The Matters at Mansfield (Or, The Crawford Affair) by Carrie Bebris – review
Jane Austen fans and mystery lovers, rejoice! Author Carrie Bebris continues her Mr. & Mrs. Darcy Mystery series with her fourth novel about these two beloved Jane Austen characters from Pride and Prejudice, Elizabeth and Fitzwilliam Darcy. Titled The Matters at Mansfield (Or, The Crawford Affair), it is another mystery set in Regency era England, two summers after Elizabeth and her husband wed. Henry Crawford of Everingham in Norfolk, the charismatic cad of Austen’s Mansfield Park, is reviled by just about everyone in town. The question is not who has a motive to wish him dead, but who actually tries to carry that wish out.
At a house party of one of Mr. Darcy’s relatives, Elizabeth notices that Anne appears to want to come out of her shell but can’t as long as her overbearing mother Lady Catherine de Bourgh is there watching her. So Elizabeth suggests to her husband to keep Lady Catherine occupied playing a card game in another room. Fitzwilliam Darcy really doesn’t want to spend time with the odious woman, but he agrees to do as Elizabeth asks, leaving Anne free to dance with Colonel Fitzwilliam. The dance involves switching partners, so at one point for a short while, she dances with Mr. Crawford.

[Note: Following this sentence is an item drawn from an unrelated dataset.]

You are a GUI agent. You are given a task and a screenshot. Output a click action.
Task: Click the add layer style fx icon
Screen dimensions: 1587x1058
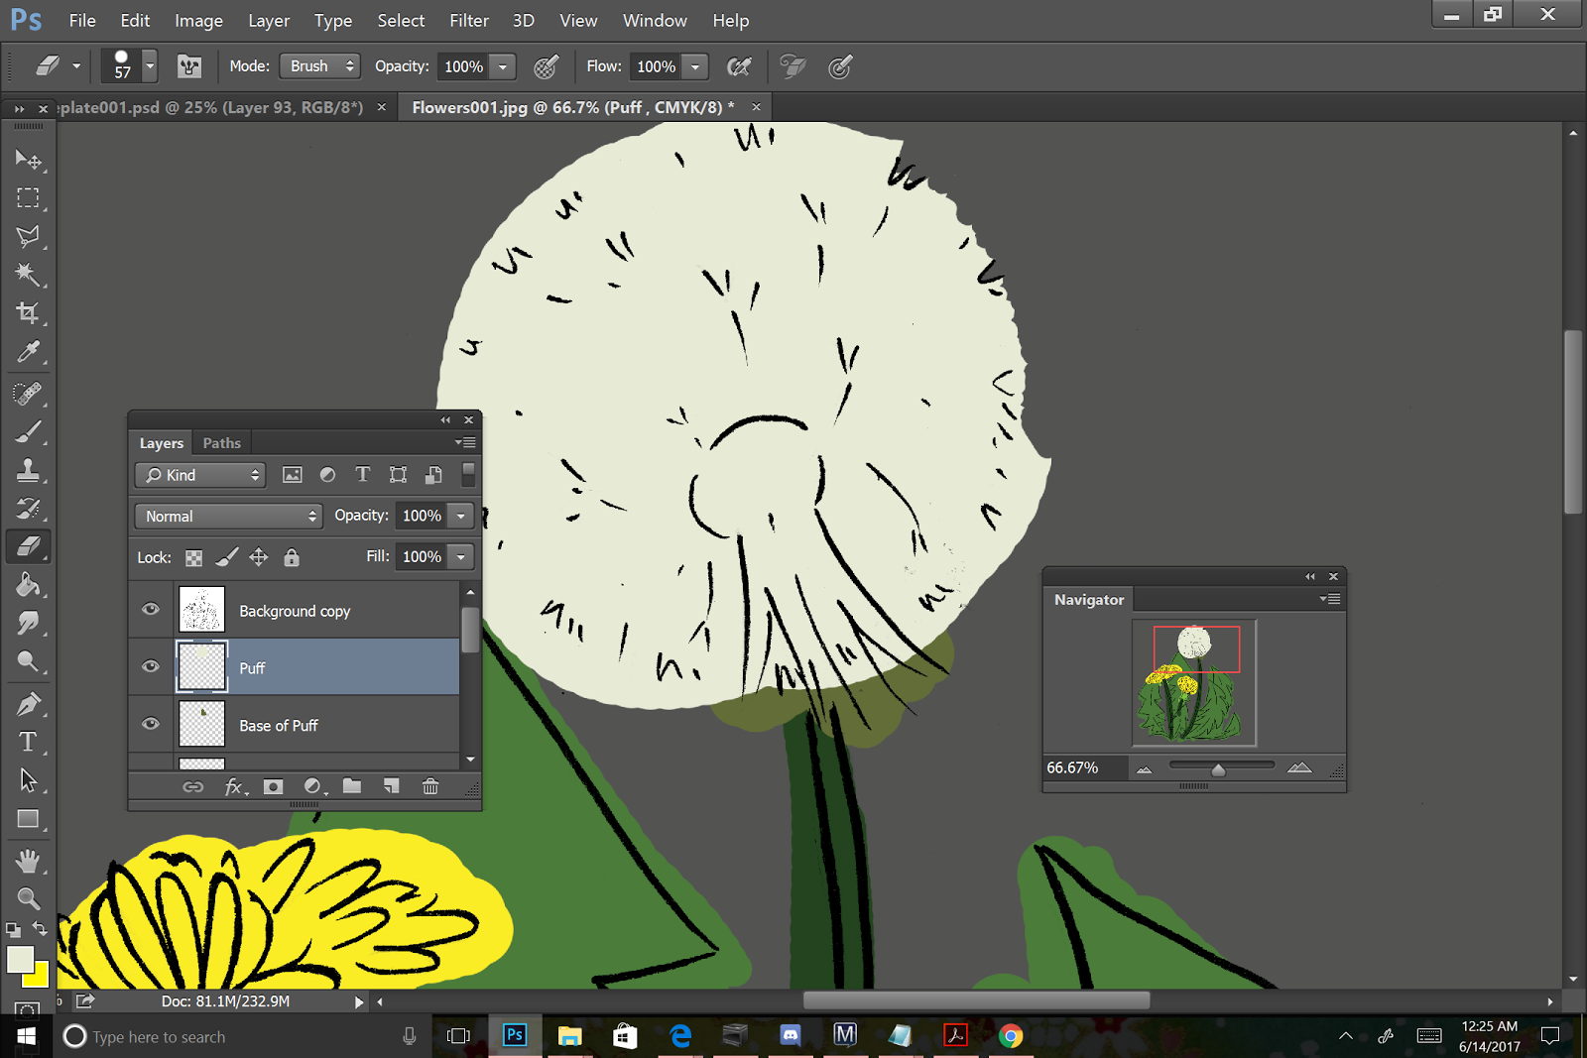[234, 786]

Lady Catherine brokers a marriage between Anne and the son of a family friend and neighbor, purely a match of convenience and made without Anne’s knowledge. Neville is not a pleasant person (he has been seen by Mr. Darcy and Colonel Fitzwilliam to beat his dogs and horse), and to avoid marriage to him Anne makes an uncharacteristically bold move and elopes with a man unknown to her family or friends—namely, Mr. Crawford. Lady Catherine blames Elizabeth for encouraging Anne to elope with Mr. Crawford, while Darcy and Colonel Fitzwilliam go after the couple. They are too late to stop the marriage, so all they can do is escort the couple back to Riverton Hall for an audience with her Ladyship. They are detained for a couple of weeks in a country village quite familiar to Henry Crawford, Mansfield Park, when Anne’s leg is hurt in a carriage accident. It’s the last village in England where he would like to be stranded, because the locals know of Mr. Crawford’s past romantic exploits. While stranded there, he must deal with the villagers and many of the characters in Jane Austen’s novel Mansfield Park such as Sir Thomas Bertram, Mrs. Norris, and his former paramour, the spiteful Maria Rushworth. Are his plans for Anne the same, to love her and leave her, or has he really turned over a new leaf?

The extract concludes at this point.